When the mainstream media was craven & wilfully silent, War on Women & its writer & editor JL, courageously investigated & documented predatory men, policies & laws.
All of us owe a debt of gratitude to JL for without her fearless reporting, many of these stories would not have been broken when they did, & predators, bad actors & bad laws would have carried on with impunity. Katherine Deves
Take a bow, JL, the War on Women stands as a testament to truth-telling in an era defined by sly cowardice and ideological conformity. We’re lucky that JL meticulously chronicled the unfolding crisis of women’s rights, child safeguarding, and free speech, because had it not been recorded in real time, future generations simply would not believe this mass formation took place in plain sight. The War on Women is an essential historical archive, documenting the absurdities and injustices of a movement that demanded unquestioning allegiance, offering readers not only analysis but also a vital record of events that might otherwise have been expunged.
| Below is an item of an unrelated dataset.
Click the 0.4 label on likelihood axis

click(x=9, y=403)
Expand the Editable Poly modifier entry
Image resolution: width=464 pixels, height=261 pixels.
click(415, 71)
Its legacy will remain as an important chronicle of a dark period, illuminated by the courage of Graham and JL, two people who refused to lie. Stella O’Malley
I felt quite tearful reading that epistle from Graham. Few know what this wretched movement has cost people but thanks to people like JL we will never forget. Thank you so much. Wishing you love and laughter and a respite from the madness.
Where the mainstream media were lacking JL provided constant information, always revealing important stories we hadn’t noticed with clarity and detail. Thank you JL for everything you’ve done.